The weather reporters are saying it’s nothing to be frightened of but something to be prepared for. Meanwhile we’ve got a categoried hurricane heading up the coast, an undulating low heading west, and a spinning high heading south. All clamping down on the northeast. The predicting graphics on the map make it look like a steaming freight train about 800 miles wide with its lead engine rolling right over my hometown.

Last year Irene hit and I made my search for flashlights way too late. We had enough to give us some light which, considering our power was out for five days, was a good thing. Two months earlier we had taken down a 90 foot split tulip that was rotted at the base, a massive trunk that was about the size of a 9 passenger Humvee. People that I showed it to stepped quietly back as if it was about to fall any moment. Taking it down was one of the few smarter things I’ve done about home ownership.

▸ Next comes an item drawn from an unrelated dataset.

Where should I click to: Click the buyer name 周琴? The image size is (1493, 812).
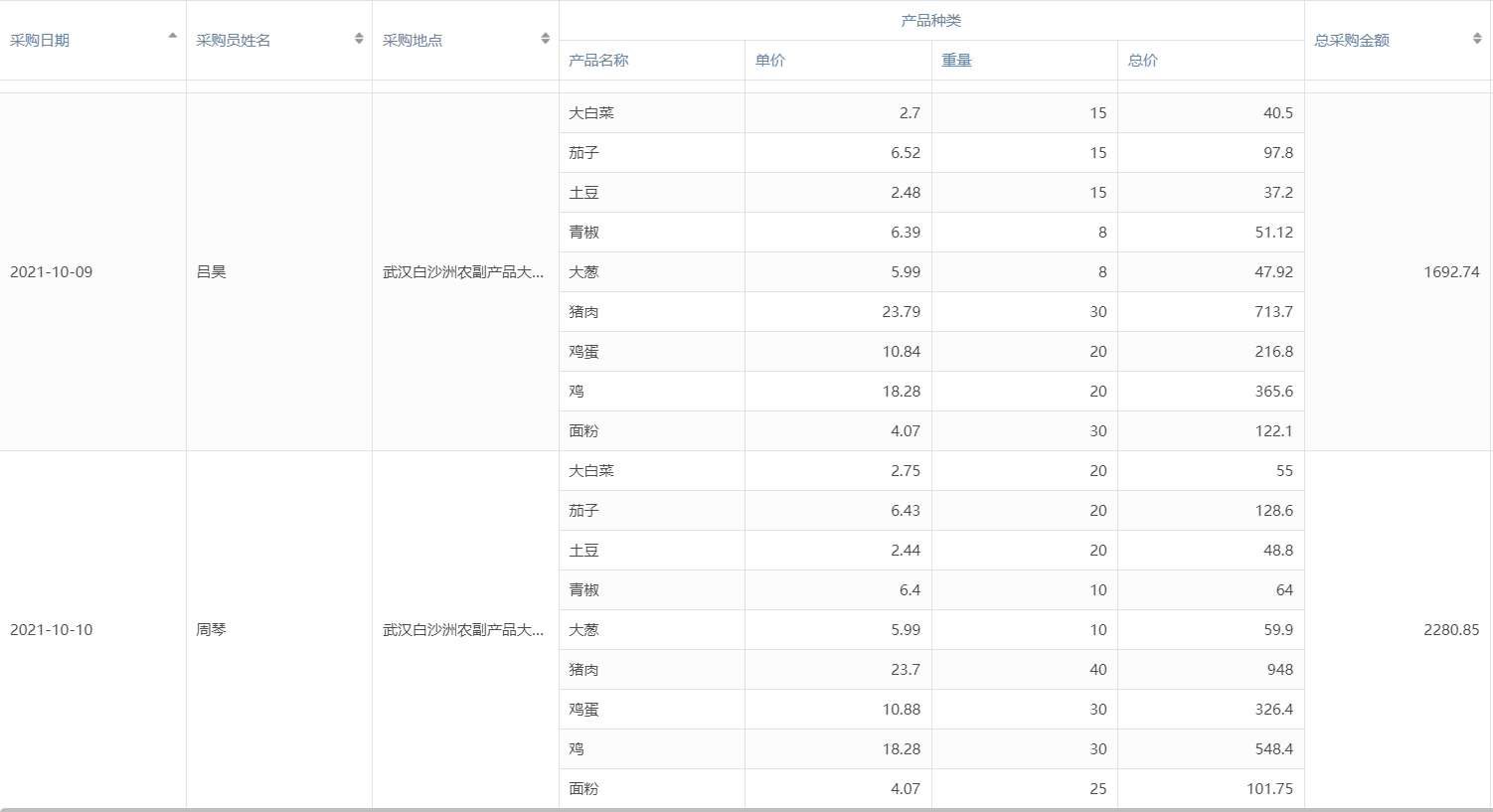[x=212, y=630]
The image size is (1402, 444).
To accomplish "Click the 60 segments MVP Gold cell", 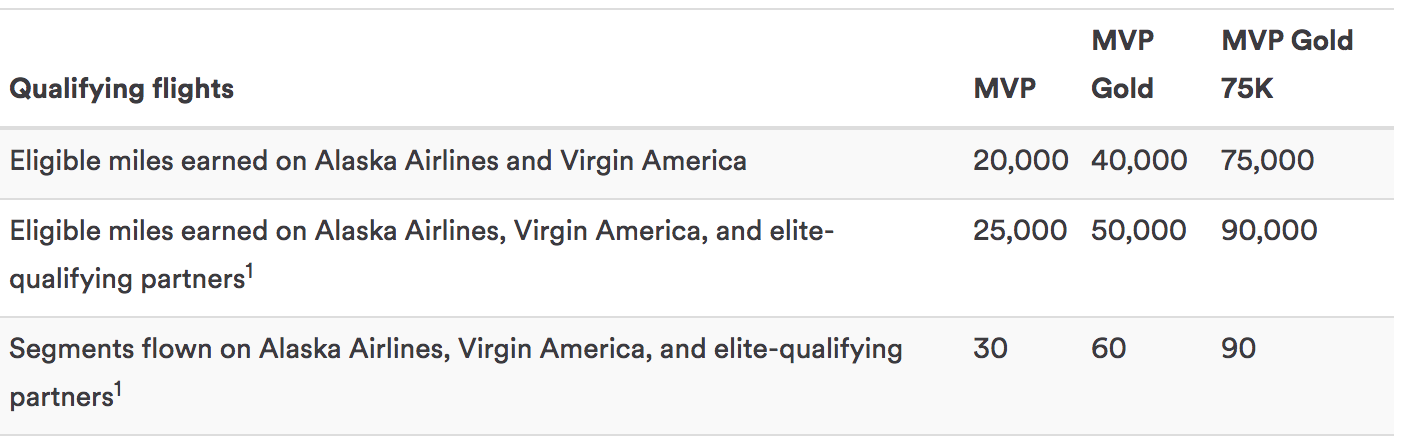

My neighbor wasn’t so lucky. Ironically, he hates trees and, when he built his house, clear-cut his entire backyard including 100-year-old oaks. That might have been the stimulus for our suburban town to put in a law restricting the removal of trees. Unfortunately for him, the neighbors were a bit more sympathetic to the their arbors and during Irene, several came down, one crushing a truck in his backyard. He then commenced to cutting down even more oaks near the two houses he bought and rented down the block. I couldn’t tell you if he applied for any permits. I doubt it.

Silver, black, and white oaks surround my house with maples growing like weeds. Some of them more than 150 years old I’ve been told. I’ve let them grow elderly and elegant and when they’ve shadowed my house a bit too uncomfortably, had them trimmed by Mike, a slight man who wields a mighty axe. With Sandy bearing up and down, I wonder if maybe I was a bit too permissive. I thought about this last night as I made plans to seal doors, have some ready cash, make sure the flashlights and torches are properly charged and newly batteried. This morning, the boughs are filled with leaves, many still green, catching the only now slight breezes in those massive sails.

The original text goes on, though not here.